What wonderful things for a son to learn.

But we know the journey we take on the road of faith may be guided by others, but the drive we have to undertake the journey and to observe and appreciate the beauty along the way is ours alone to find. I’m so glad Enos found it, else we would not have these beautiful words of his to read:

[M]y soul hungered; and I kneeled down before my Maker, and I cried unto him in mighty prayer and supplication for mine own soul; and all the day long did I cry unto him; yea, and when the night came I did still raise my voice high that it reached the heavens.

And there came a voice unto me, saying: Enos, thy sins are forgiven thee, and thou shalt be blessed.
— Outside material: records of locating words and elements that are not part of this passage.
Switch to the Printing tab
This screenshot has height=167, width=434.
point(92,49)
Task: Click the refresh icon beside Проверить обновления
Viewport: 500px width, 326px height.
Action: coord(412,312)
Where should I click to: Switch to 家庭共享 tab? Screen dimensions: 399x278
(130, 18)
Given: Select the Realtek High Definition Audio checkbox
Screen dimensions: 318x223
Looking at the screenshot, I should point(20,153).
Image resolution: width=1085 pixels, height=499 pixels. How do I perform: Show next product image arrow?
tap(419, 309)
And I, Enos, knew that God could not lie; wherefore, my guilt was swept away.

I remember sitting on my bunk in a red brick building near the heart of Toulouse, France, studying my scriptures when I felt the power of that phrase – I knew that God could not lie – shoot through me like a lightning bolt. And I remember, too, asking the same question Enos asked: “Lord, how is it done?”
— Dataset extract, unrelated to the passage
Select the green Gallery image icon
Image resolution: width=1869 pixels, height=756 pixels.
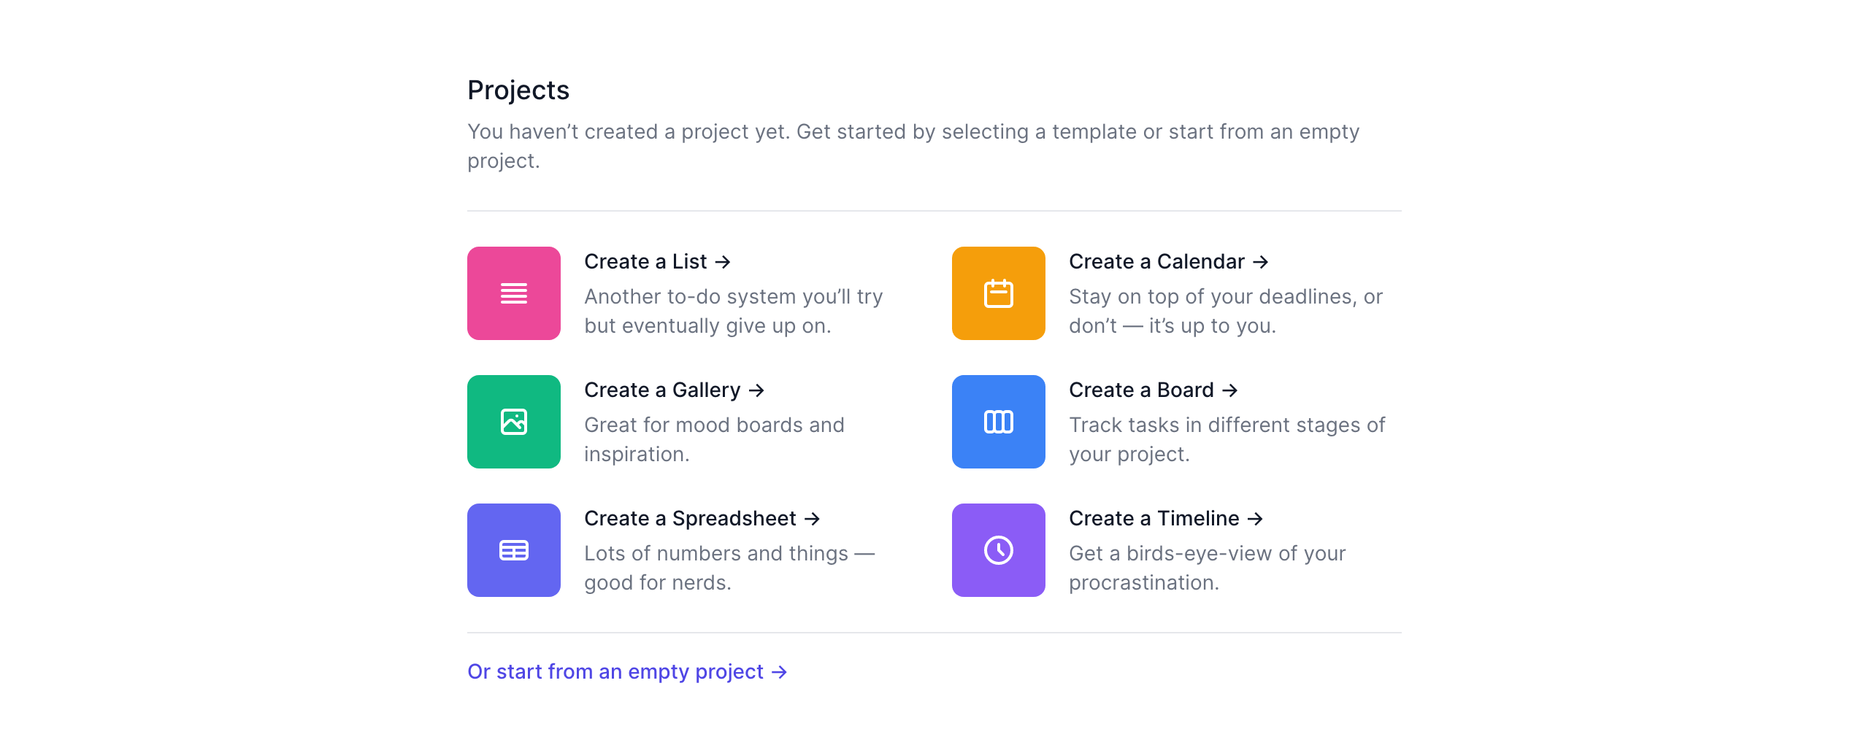click(513, 422)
The Lord responded to me with another bolt as I read his response to Enos: “Because of thy faith in Christ, whom thou has never before heard nor seen.”

I admit to shallowness. Then, as now, I was and am much more interested in the state of my own soul than those I might be called to teach, whether they were the citizens of the city of Toulouse, or those who surround me now. I realize, on my journey, I am not as far along as Enos, who poured out his soul in sincerity for God to preserve his bretheren, the Lamanites, and to preserve the records which he kept in the hope they would help bring the Lamanites back into the covenant. I did in my own way go “about among the people . . . prophesying of things to come, and testifying of the things which I had heard and seen,” as Enos did.
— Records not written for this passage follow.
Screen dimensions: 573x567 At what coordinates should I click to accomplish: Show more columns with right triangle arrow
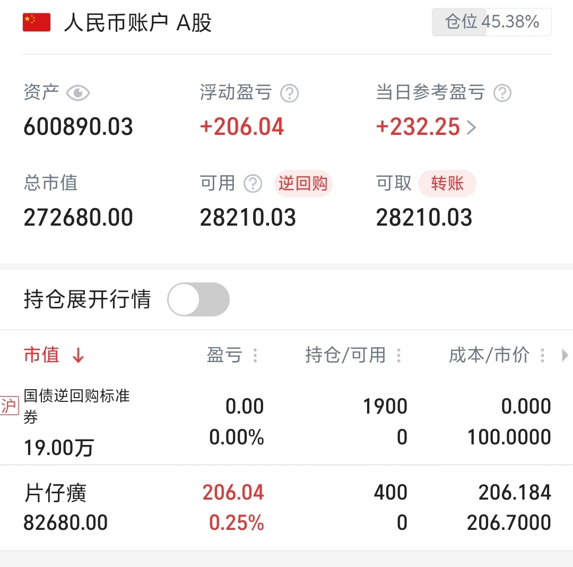tap(565, 355)
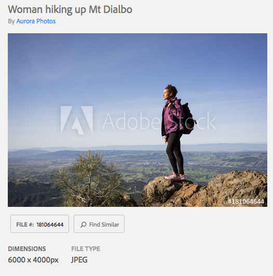Screen dimensions: 273x276
Task: Click the woman's black backpack in photo
Action: tap(188, 120)
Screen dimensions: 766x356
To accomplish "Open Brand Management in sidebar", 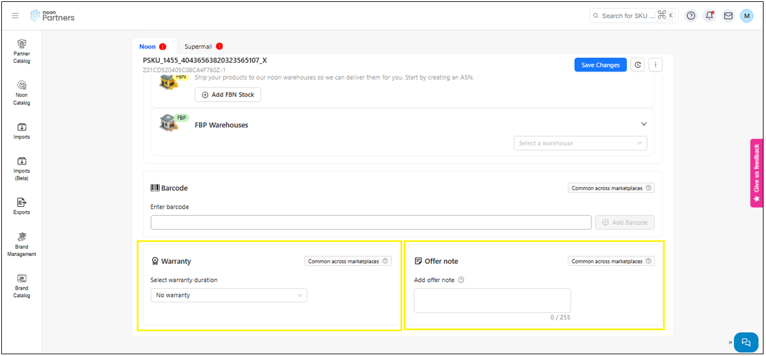I will (x=22, y=244).
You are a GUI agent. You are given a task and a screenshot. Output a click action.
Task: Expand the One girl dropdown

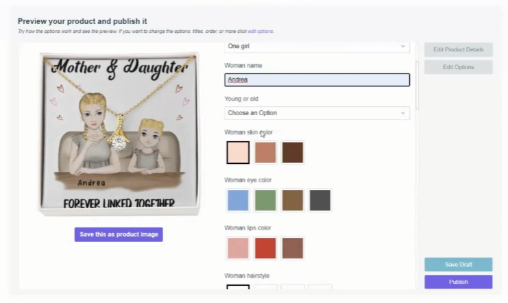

God did not lie, I could say, and say now, with faith and sincerity. I have learned that, just as Enos learned it long ago. Perhaps that would be a start for someone else’s journey along that beautiful road.

But like Enos, I knew the journey would not always be pleasant. Enos saw the stiffneckedness of his own people, the Nephites, and how their behavior inspired the Lamanites not to believe in Christ. Even among his own people, he saw “nothing, save it was exceeding harshness, preaching and prophesying of wars, and contentions, and destructions, and continually reminding them of death, and the duration of eternity, and the judgments and the power of God” that kept the Nephites from “going down speedily to destruction.”

I see that too, in the world we have today. I see that stiffneckedness in myself. When I seek to take the easy way. Or I fail to talk nightly with the God who placed me here, who blesses me daily with the joys and challenges life brings.

But I remind myself, God does not lie.

I must be more like Enos, who declared the word of God all his days, “and have rejoiced in it above that of the world.”

There, too, I could rejoice.

I am still mid-wrestle.

I re-read the words of Enos, and hope anew.